[Opening Passage section]

As we celebrate Christmas and await the New Year, I take this unique opportunity to wish many readers who have sent regular compliments to me for the highly informative and helpful hints they have obtained from reading the column. In the same way, I want to sensitise us to the events of this period. It is on record that this period will witness several outings such as weddings, engagements, birthdays, funerals, memorials and more. A significant number of people will attend functions almost on a daily basis. The consequences of such outings are unknown to many people. I will emphasize them with these stories.
A story that brings our unusual situation in Nigeria to the front was an experience between Prof Adeoye Lambo of blessed memory and me.
As the Regional President of the International Federation of Medical Students Association, my office had dealings with the World Health Organisation. On one occasion, Prof Lambo, who was the Director-General of WHO at the time, wanted us to meet in Lagos during his short one week visit to Nigeria from Geneva. Unfortunately, we could not have the meeting.
He managed to put a call to me, saying that members of my committee and I should meet him at the VIP lounge in the airport as he prepares to catch his flight back to Geneva.
Lambo apologised for not meeting us in town. In his excuses, he characterised the Nigerian situation. “This is a challenging country. One will start the day with a friend’s or relation’s birthday, will quickly go from the breakfast reception and proceed to work. He will leave office to join a funeral service or meet the reception. That is if he did not have to attend a Christian wake keep the previous night.
“The journey could end up at another friend’s birthday night party. He gets home at about 10pm, if not at midnight, only to wake up in the morning to pay a visit to the aging father or mother in Abeokuta before proceeding to an Iwuye ceremony in Ijebu and go from there to Ondo or Benin for the 20 years memorial of an uncle,” he said.
According to him, he had become quite tired from the trip and he wondered how Nigerians managed to do all this. His concern was for our health. This pattern continues up till today.
The second story actually typifies another health hazard, which is our frequent use of cell phones.
I know a few relations and friends who have died recently of brain cancer, pancreatic cancer and acoustic neuroma metastasis. These are people who were very concerned about their way of life, who drank very little or no social alcohol, and kept a meticulous lifestyle.
The only point I could see was excessive use of mobile phone or the presence of several telephone masts near their homes. That led to the suspicion that this could be what caused their deaths.

[Closing Passage section]
[Opening Supplied data section]

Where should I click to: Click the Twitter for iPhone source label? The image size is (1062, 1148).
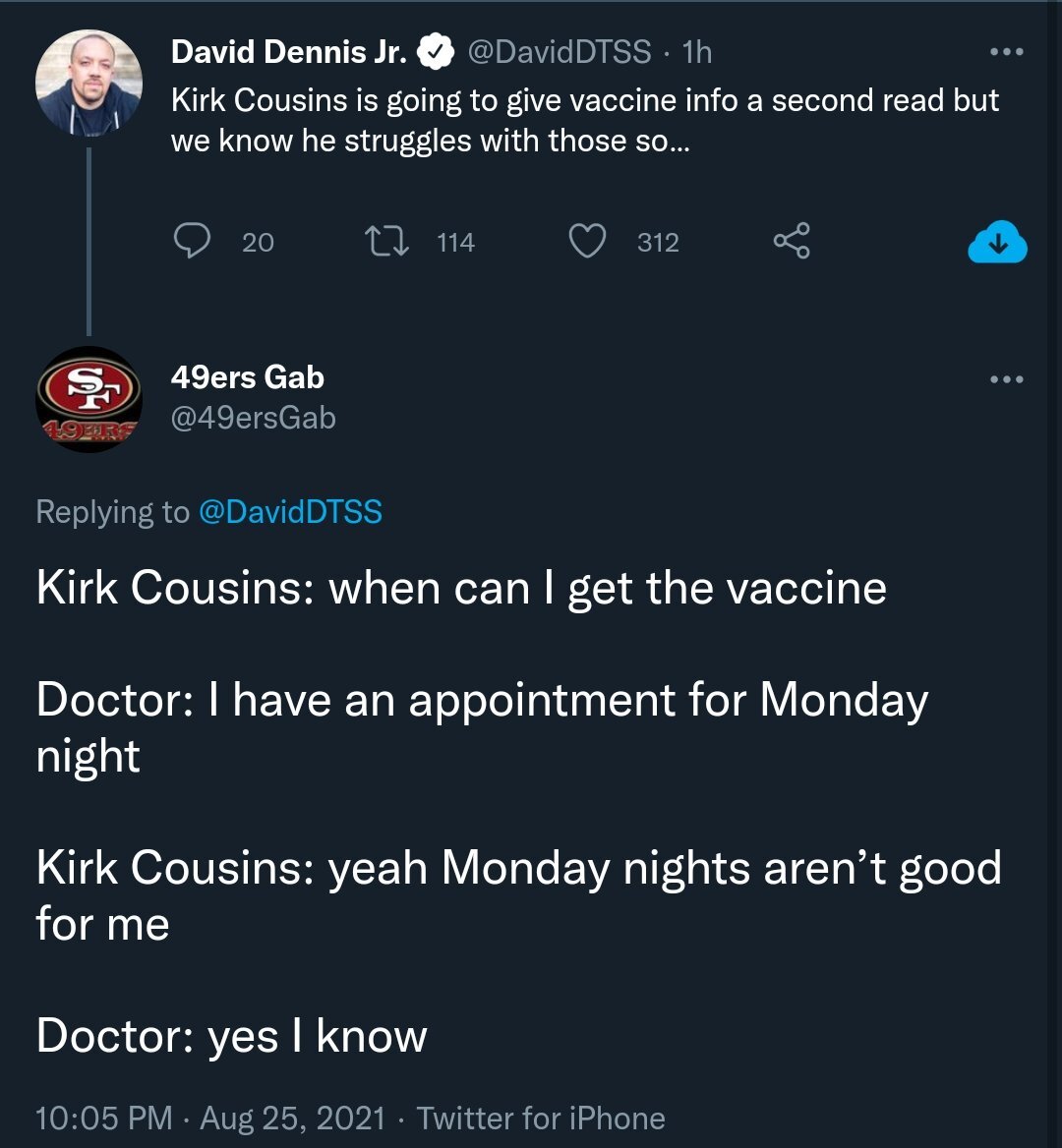pyautogui.click(x=541, y=1119)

[Closing Supplied data section]

§ **Problem to work on**: Edit the part of the holiday-season health column that begins with "He managed to" and ends with "back to Geneva.", replacing "VIP lounge" with "departure lounge" and leaving the rest unchanged. The lines that come after the text are not needed for this work.

§ **Completed task**:
He managed to put a call to me, saying that members of my committee and I should meet him at the departure lounge in the airport as he prepares to catch his flight back to Geneva.